Ever since the first day the discrete alphabet transformed into a fluid language before my eyes, I have been obsessed with reading. Books shape my life.
Ayn Rand’s 1368 page magnum opus is my latest reading material. Something interesting has been happening that I feel compelled to share. Midway through online articles, I find myself stopping with a single thought – I would rather be reading about Francisco d’Anconia than this person’s fantastic speculation of my industry’s future plans.
At first, I laughed at this thought in my mind. But then I actually began to worry.
Not since University days, can I honestly remember the pull of a paperback overpowering what’s new on the Net. This was never something that bothered me before. It was easily shrugged off as a trivial consequence of our time. Digital citizens read digital words, I told myself. Kindle clobbers the hardcover, I wanted to believed.
But I can’t anymore.
Rand’s words came at me like a cold shower after a technological hangover. She forced me to reflect on my life. My values. What type of person I want to become. There is an old saying: “We are what we read.” I would take it a step further: “We are not only what we read – we are how we read.”
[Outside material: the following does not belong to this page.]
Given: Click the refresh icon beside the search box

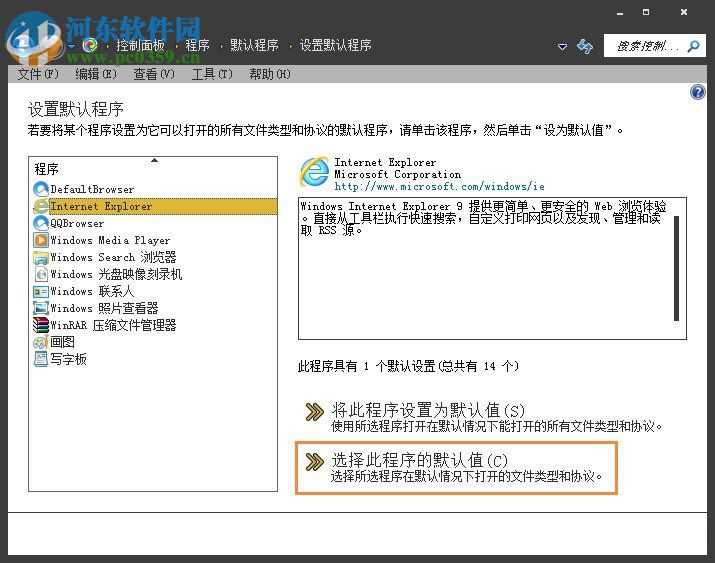Looking at the screenshot, I should (x=585, y=46).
The time I spend reading on the web, negatively affects my ability to concentrate. Plain and simple. My mind is getting trained to take in information the way the web distributes it: as a swiftly moving stream of packets.
When I read online, I feel like my primary goal is to consume, “to catch”, as much information as possible. Real-time and efficiency is placed above quality. When I do find quality, after only a few minutes of sustained reading, I’ve lost focus. Even when I return to paper, too often, I find myself looking for Blackberry’s incoming message light.
Now that I’m conscious of this, I’m trying to combat the effects. Whenever possible, I’m reading thick classics (fiction) instead of the latest blogs. And when I do find something worth reading online, I use Instapaper to take it offline for monotasking. Ignoring my rational conclusion isn’t an option anymore: The depth of my thoughts are tied directly to the intensity of my attentiveness and my ability to focus.
I do believe that going offline matters.